Eva echó una ojeada al reloj de pared.
—Son más de las dos —dijo Eva—. Tengo que entrar de servicio antes de una hora.
El joven asintió.
—Bueno, entonces, ¿y si continuara mi conferencia durante una cena la próxima vez que usted esté libre?
—Lo siento. —Eva sacudió la cabeza—. Mañana por la noche salgo de vacaciones. Visitaré a mi padre en Reading hasta final de mes.

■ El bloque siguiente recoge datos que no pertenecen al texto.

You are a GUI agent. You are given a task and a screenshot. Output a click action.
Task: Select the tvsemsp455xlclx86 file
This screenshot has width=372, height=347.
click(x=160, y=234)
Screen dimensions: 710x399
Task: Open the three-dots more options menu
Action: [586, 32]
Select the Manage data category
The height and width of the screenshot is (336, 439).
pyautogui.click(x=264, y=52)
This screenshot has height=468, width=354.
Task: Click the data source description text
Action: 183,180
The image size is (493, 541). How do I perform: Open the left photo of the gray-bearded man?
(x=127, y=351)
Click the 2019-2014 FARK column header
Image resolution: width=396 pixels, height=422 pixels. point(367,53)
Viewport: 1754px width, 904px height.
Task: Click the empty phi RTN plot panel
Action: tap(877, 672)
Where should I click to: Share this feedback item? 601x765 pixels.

—Cuando regrese, entonces.
—Quizás. —Eva vaciló—. Pero no me alojaré en la residencia del hospital. El dormitorio de las estudiantes, realmente, es desastroso. Dormimos por turno y la intimidad no existe. Me he buscado alojamiento en la calle Old Montague número siete. Solamente es una habitación, pero por lo menos uno puede gozar allí de un momento tranquilo.
—Dice usted que regresará el treinta y uno —murmuró él—. ¿Y si cenamos aquella noche, a las siete?
—Muy bien, Mr. Robinson. —Eva hizo una pausa—. ¿O debería dirigirme a usted como doctor Robinson?
—Creo que Mark será muy agradable, gracias.
—Como usted quiera.
Eva se volvió con una sonrisa y cruzó la sala hacia la puerta que conducía a la sala de los pacientes externos. Al llegar allí él la llamó.
—Felices vacaciones.
Eva no respondió, pero, al cruzar la puerta, su sonrisa había desaparecido.
A papá no le gustaban las vacaciones. Y fuera lo que fuese lo que la esperaba en Reading, no sería agradable.